Canadian Pacific Railway Limited (TSX:CP)(NYSE:CP) released its year-end results last week, which showed some good stability even amid the pandemic. For the full year, its revenue of $7.71 billion was down just slightly from the $7.79 billion it reported in the previous year.
Diluted per-share earnings of $17.97, however, were 3% better than 2019’s total.
Over the past 12 months, shares of the railway operator have increased by 23%, outperforming the struggling TSX which has fallen 1% over that same time frame. However, with the stock now trading at around 24 times its earnings, it’s getting a little pricey for a business that may not generate a whole of growth.

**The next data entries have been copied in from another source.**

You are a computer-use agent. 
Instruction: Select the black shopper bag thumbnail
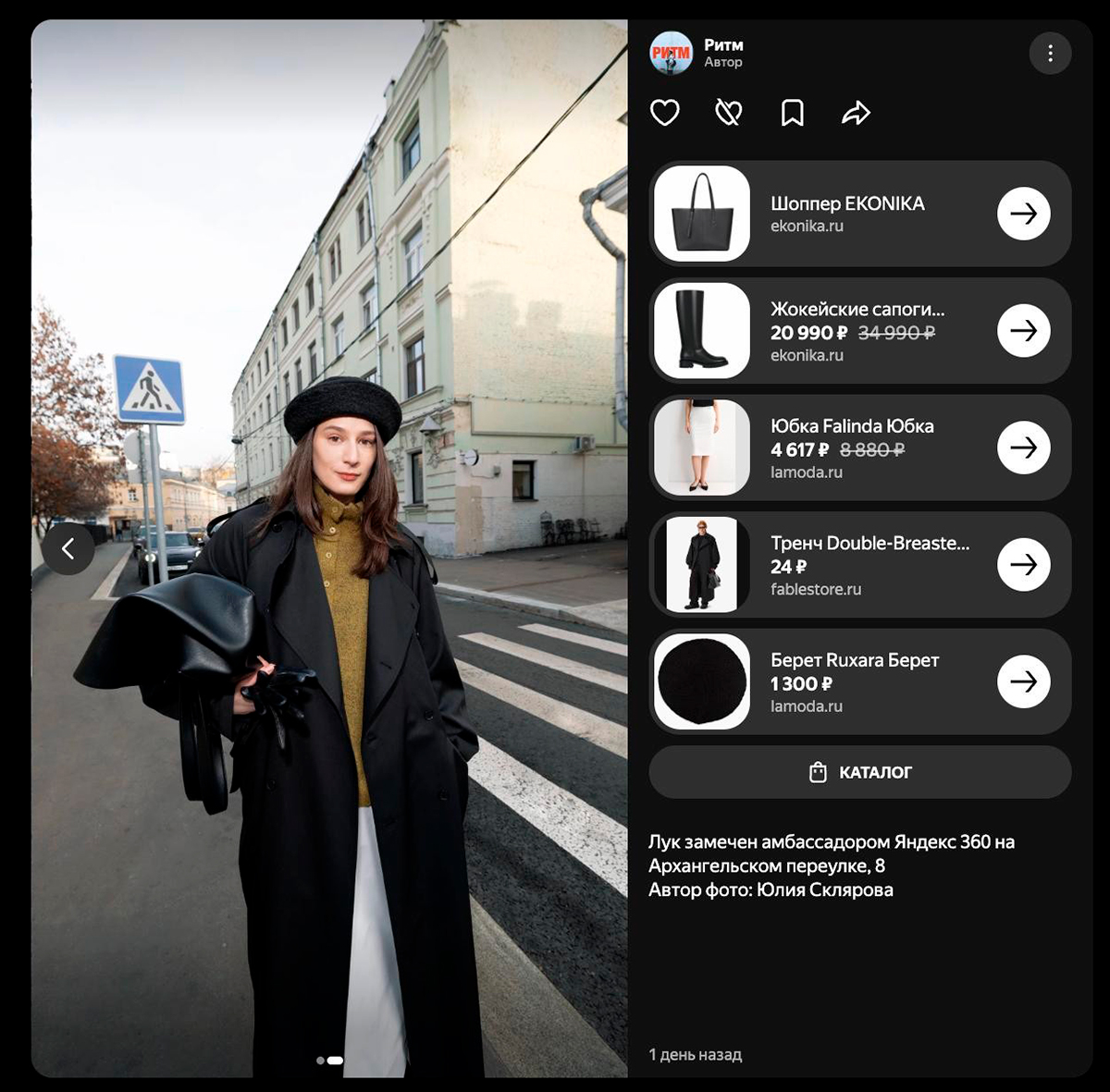[702, 214]
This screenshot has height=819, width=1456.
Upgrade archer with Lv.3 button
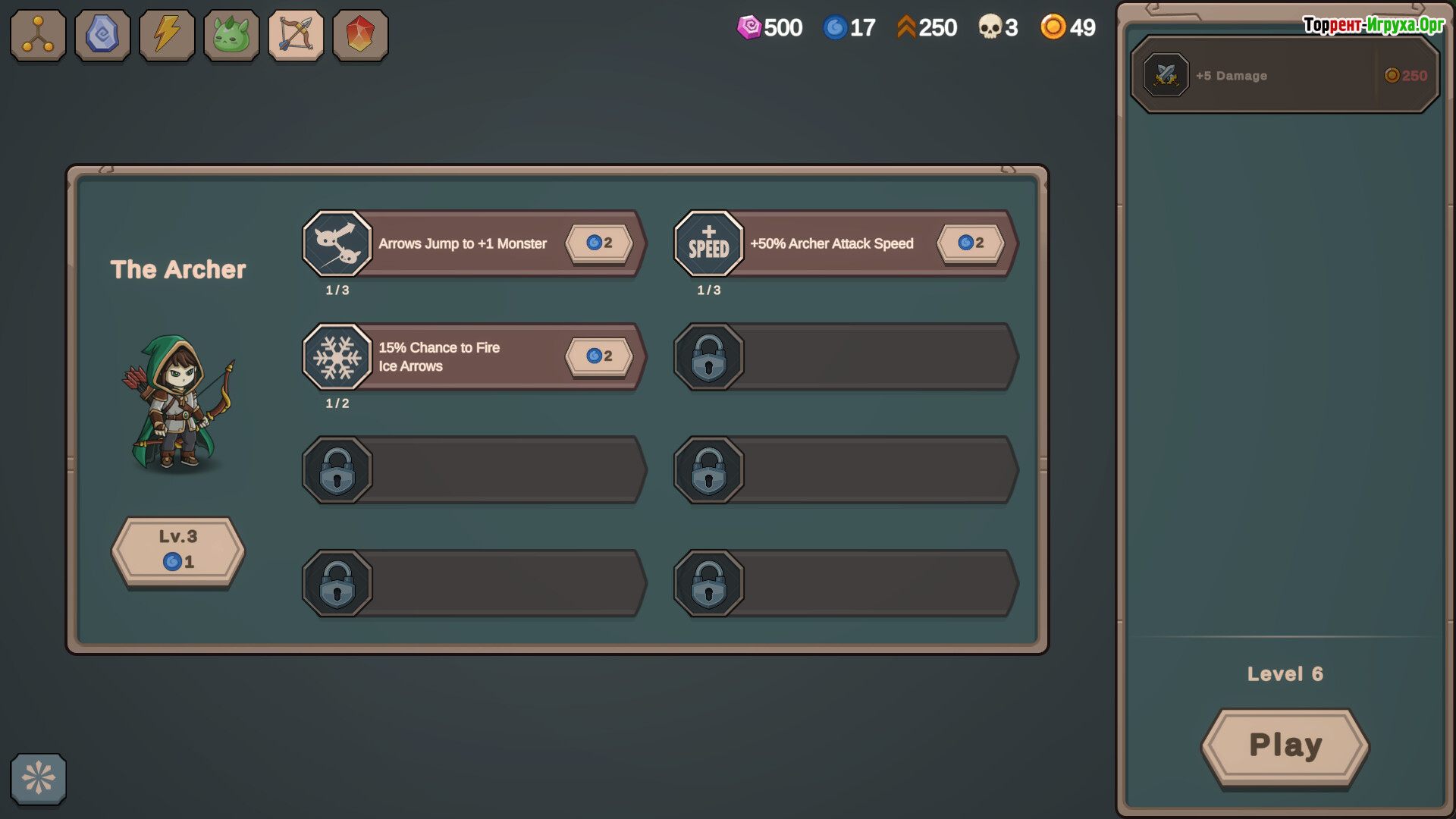(x=178, y=549)
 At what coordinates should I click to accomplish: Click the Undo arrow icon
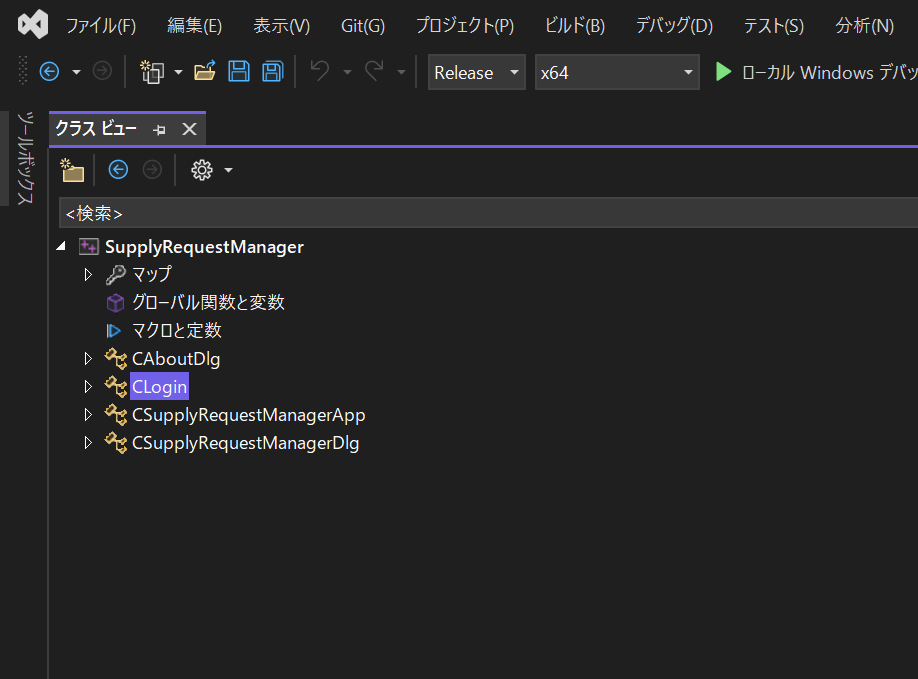click(x=320, y=72)
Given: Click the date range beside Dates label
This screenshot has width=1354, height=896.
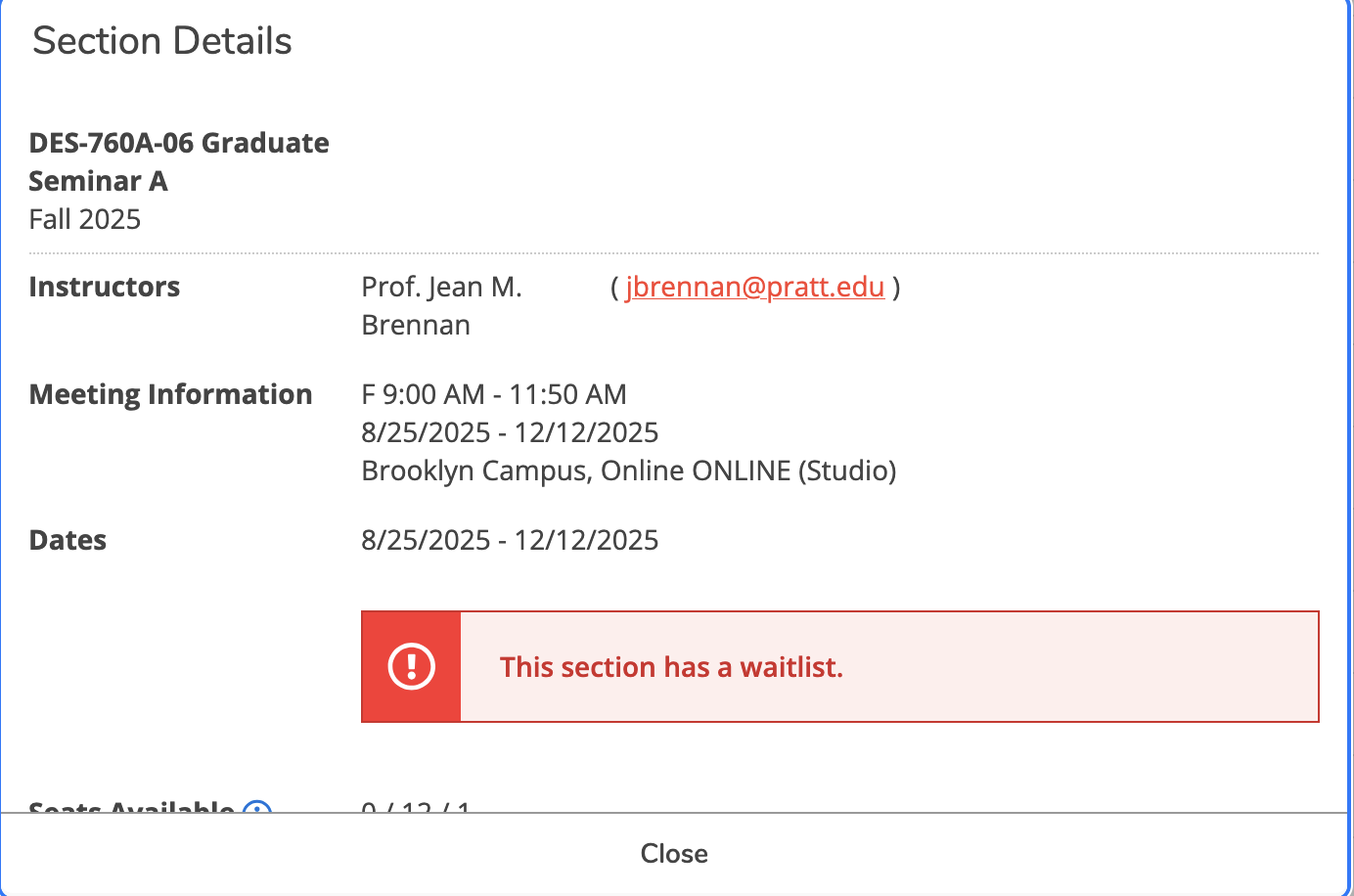Looking at the screenshot, I should [x=510, y=540].

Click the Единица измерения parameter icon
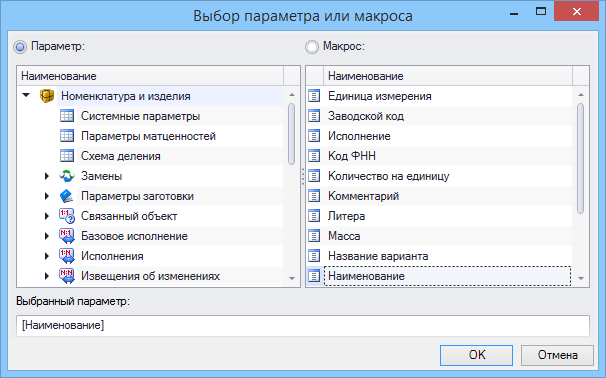coord(314,96)
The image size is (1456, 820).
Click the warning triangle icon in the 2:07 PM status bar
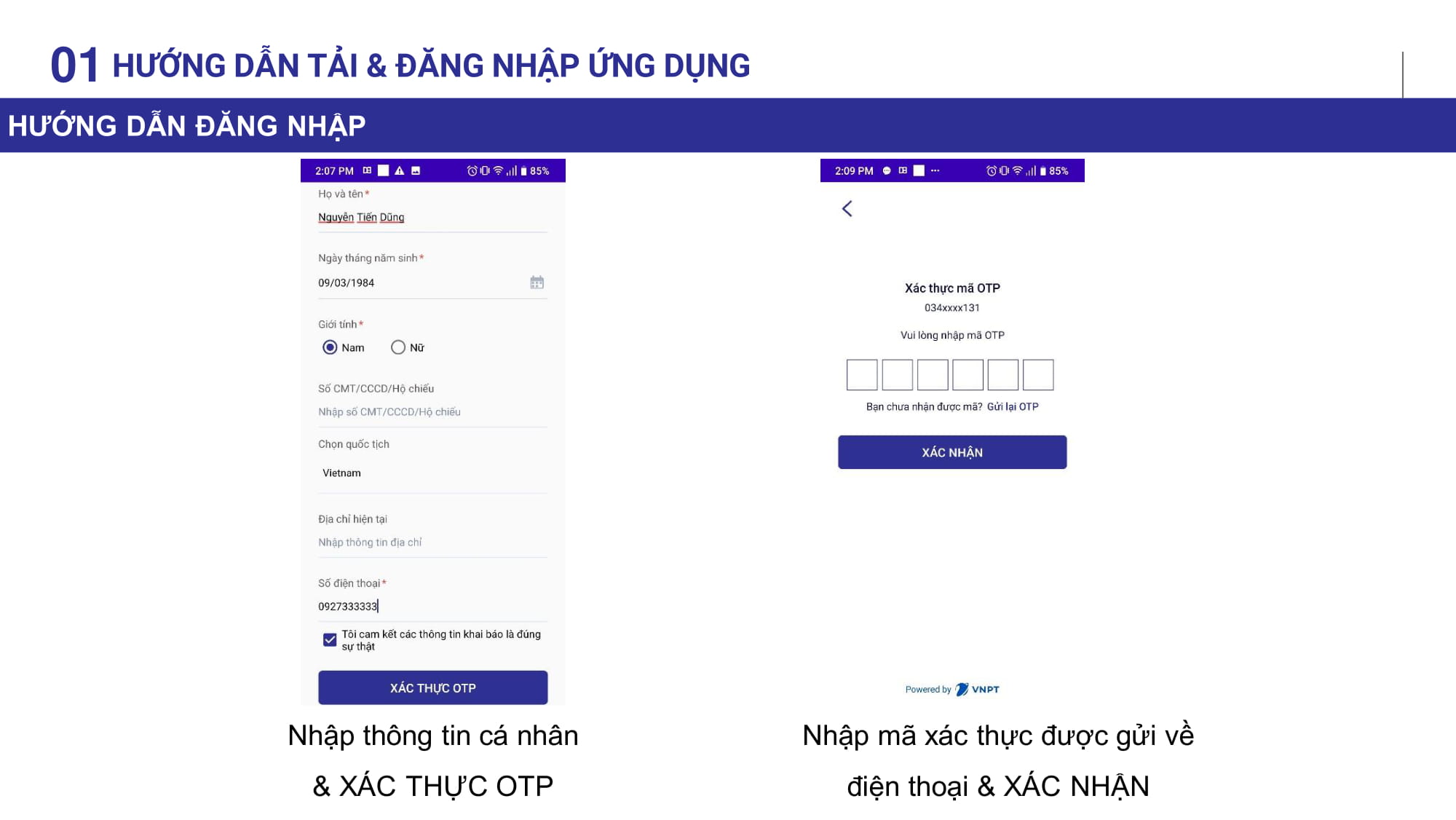[400, 171]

In 2019, which was a strong year for the economy, CP’s sales rose by 6.5%. That was down from the previous year when revenue grew by 11.6%. But the company is optimistic, noting that revenue ton mile rose in Q4 and volumes were up in the second half of the year. CP expects to see that volume growth continue in 2021.
The stock does pay a dividend but with a yield of 0.9%, it’s a bit on the light side and investors can earn more from investing in other stocks. By comparison, Canadian National Railway Company (TSX:CNR)(NYSE:CNI), pays dividend that yields 1.9% although it trades at a slightly higher price-to-earnings multiple of 26.
If your priority is stability, then CP Rail could be a solid investment to hang on to. However, if you’re after some good dividend income, then you may want to look elsewhere.